Six mois plus tard, la donne a changé complètement. Huberdeau, originaire de Prévost, dans les Laurentides, a 87 points, dont 36 buts, en 56 matchs. Couturier, des Voltigeurs de Drummondville, a 85 points, dont 31 buts, mais en sept matchs de moins en raison de sa participation au Championnat mondial junior.

Le mois dernier, un recruteur de la LNH a osé déclarer qu'Huberdeau était probablement mieux coté que Couturier sur la liste de plusieurs de ses confrères. La LHJMQ risque donc de voir deux de ses joueurs repêchés parmi les 10 premiers en juin prochain.

Le dépisteur que j'ai interrogé hier n'a pas voulu se compromettre pour ne pas dévoiler les plans de son club. Il a évidemment, aussi, voulu garder l'anonymat. Mais il ne tarit pas d'éloges à l'égard d'Huberdeau.

«Tout ce qui lui manque en ce moment, c'est la maturité physique. Il n'est pas aussi «rempli» que Couturier. Mais il ne représente pas un grand risque au repêchage. Il est hargneux, intelligent, c'est un bon gars d'équipe. Il est plus complet que Couturier. Il peut jouer dans tous les trios. C'est difficile de lui trouver un équivalent dans la LNH. Peut-être Simon Gagné. Il a joué du gros hockey toute l'année. Il a été constant. Il a certainement fermé l'écart entre les deux.»
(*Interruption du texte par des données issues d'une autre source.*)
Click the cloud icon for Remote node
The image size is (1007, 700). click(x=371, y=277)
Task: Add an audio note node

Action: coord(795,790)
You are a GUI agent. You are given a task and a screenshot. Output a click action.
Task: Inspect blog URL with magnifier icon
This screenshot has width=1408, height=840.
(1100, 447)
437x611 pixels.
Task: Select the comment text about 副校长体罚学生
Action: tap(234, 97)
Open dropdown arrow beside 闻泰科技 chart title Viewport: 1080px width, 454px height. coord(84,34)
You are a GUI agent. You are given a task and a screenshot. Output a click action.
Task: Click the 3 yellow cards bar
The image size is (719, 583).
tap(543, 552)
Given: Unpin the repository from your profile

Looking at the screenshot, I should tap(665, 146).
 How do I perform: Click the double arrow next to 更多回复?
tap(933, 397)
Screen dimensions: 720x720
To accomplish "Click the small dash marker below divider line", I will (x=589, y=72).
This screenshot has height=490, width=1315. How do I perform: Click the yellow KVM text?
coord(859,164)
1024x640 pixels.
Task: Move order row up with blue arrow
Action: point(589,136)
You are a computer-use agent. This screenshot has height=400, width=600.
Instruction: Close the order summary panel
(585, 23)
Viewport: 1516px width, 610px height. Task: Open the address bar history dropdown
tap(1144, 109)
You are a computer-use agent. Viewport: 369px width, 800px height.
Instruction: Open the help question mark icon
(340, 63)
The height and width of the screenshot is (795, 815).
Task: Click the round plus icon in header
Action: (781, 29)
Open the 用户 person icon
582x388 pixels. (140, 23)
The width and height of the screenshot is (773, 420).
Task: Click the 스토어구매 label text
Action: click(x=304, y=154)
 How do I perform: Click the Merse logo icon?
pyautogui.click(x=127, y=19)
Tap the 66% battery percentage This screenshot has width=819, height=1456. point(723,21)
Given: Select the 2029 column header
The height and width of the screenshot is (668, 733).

Succès sur la glace et à l'école

Le jeune Huberdeau, fort sympathique au bout du fil, tente de ne pas se laisser déconcentrer par les compliments qui fusent de toutes parts.

«Je n'avais aucune attente en début de saison, seulement de continuer à progresser. J'ai été très surpris de voir que j'étais quatrième sur la liste de la Centrale de recrutement de la Ligue nationale à la mi-saison. En fait, je ne savais même pas qu'il y avait une liste. Quelqu'un est venu me le dire après une séance d'entraînement. C'est valorisant, mais je ne m'arrête pas à ça. Je reste le même. Il y a beaucoup de travail à faire et je ne veux pas commencer à m'imposer de pression. On verra en juin. De toute façon, le rang où on est repêché n'importe pas.»

Huberdeau, comme Couturier, joue au sein d'une puissante équipe. Les Voltigeurs ont une fiche de 38-14-5-2 et les Sea Dogs sont encore meilleurs: 49-5-1-2!

«Le fait de jouer avec d'aussi bons coéquipiers et de faire partie d'un bon club m'aide, c'est certain, dit humblement Huberdeau. Je peux aussi recevoir de bons conseils des plus vieux. Je suis souvent avec Simon Després et il m'aide beaucoup parce qu'il est passé par là. Il a été repêché en première ronde par les Penguins. Il m'aide à rester concentré.»

L'entraîneur des Sea Dogs, Gerard Gallant, qui a été à la tête des Blue Jackets de Columbus il n'y a pas si longtemps, est étonné par les pas de géant de son protégé. «Il y a vraiment une énorme progression. Il est plus fort. Plus patient avec la rondelle. Et hargneux. Il ne lâche jamais. Il possède aussi une belle vision du jeu. Peu importe le trio dans lequel je l'utilisais en début de saison, il faisait fonctionner ses partenaires. Ça dit tout. Ses statistiques pourraient même être encore meilleures parce que je ne le surutilise pas. Nous avons un bon club et j'emploie mes quatre trios régulièrement. Il joue en moyenne 20 minutes par match, pas beaucoup plus.»

Malgré ses succès, Huberdeau est resté le même. Il ne fait pas la grosse tête et ne semble pas craindre la pression. «Il est terre-à-terre, dit Gallant. Ses parents l'ont élevé avec de belles valeurs. Ses parents m'ont d'ailleurs prévenu, s'il n'avait pas de succès académique, il allait devoir quitter notre équipe. Les études constituent la priorité pour eux.»